## Задание
Что, согласно тексту о гротеске и хаосе, становится главной функцией гротеска в постмодернистском искусстве?

## Текст для чтения
* * * * *
Максимума отчетливости выражения хаос достигает в абсурдист­ском гротеске (получившем особенное распространение в XX столе­тии). В художественном сознании данный тип гротеска соответствует ощущению окруженности хаоса, масштабы которого разрастаются до глобальных размеров, воспринимаясь не просто в качестве некоей внешней угрозы, но как принцип мирового устройства (в романтизме), человеческой культуры (первая волна постмодернизма) и самого субъ­екта (современный постмодернизм). Таким образом, хаос постепенно утрачивает характер «чужеродности», того, что подлежит устране­нию., в силу сознания его неустранимости из системы культуры. По­этому главной функцией гротеска в постмодернистском искусстве становится адаптирование субъекта к хаосу как субстанциальной ос­нове культурного бытия. Для нового искусства специфическим явля­ется изображение аномального, нарушающего норму, как нормального и привычного. В мировоззренческом плане хаос превращается в аб­сурд, – негативную свободу от признания космоса неуправляемым, от того, что нет иерархий систем, что место Смысла заняла пустота. Если весь мир гротеск, то уже отпадает необходимость конструировать его искусственно, – в условиях отсутствия порядка всякие перемещения верха и низа становятся несущественны, любое положение вне рамок структуры будет равноценным, самодовлеющим. В результате схема гротескных превращений теряет бинарность, гротескная амбивалент­ность становится псевдоамбивалентностью, а переходы в «иное» – непредсказуемыми. Собственно, конкретизация « во что» переходит гротескный объект для постмодернизма не является существенным, главное – делить сам факт превращения, маргинальности, неустойчи­вости, поскольку хаос, перестав быть чем-то внеположенным в куль­туре, выступил конститутивной основой пограничности любого объек­та, стоящего на грани организации и дезорганизации.
* * * * *
## Исходные материалы
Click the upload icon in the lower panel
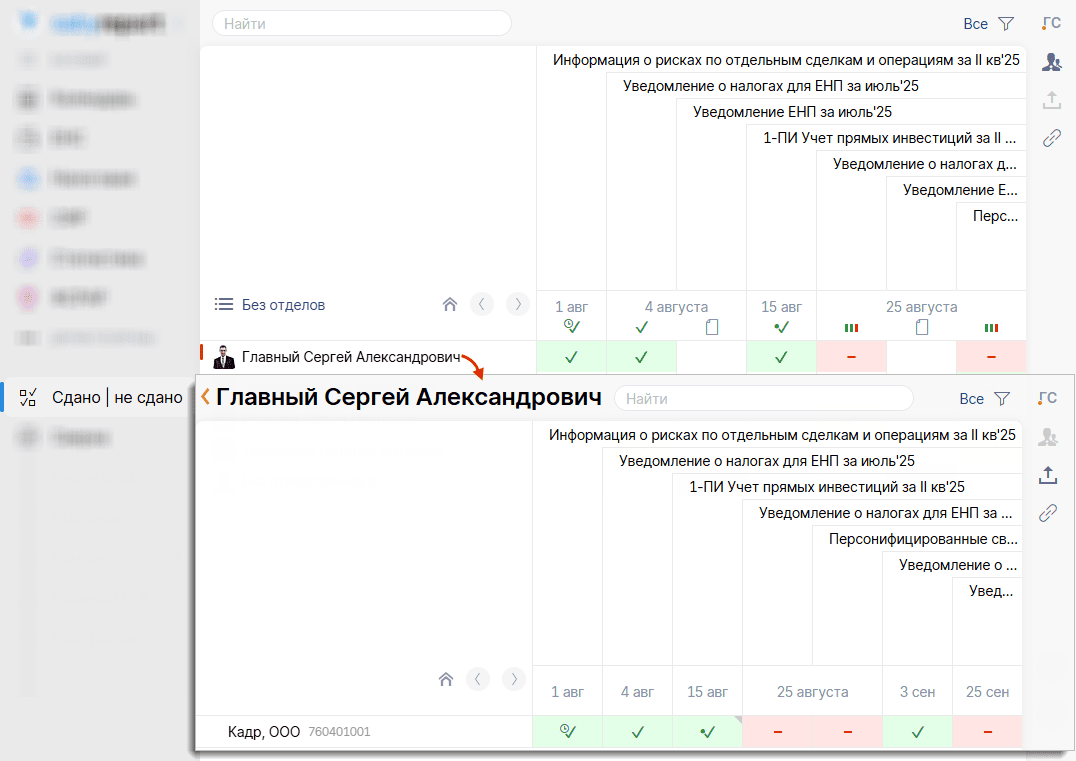 (1048, 475)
* * * * *
## Ответ
Главной функцией гротеска в постмодернистском искусстве становится адаптирование субъекта к хаосу как субстанциальной основе культурного бытия.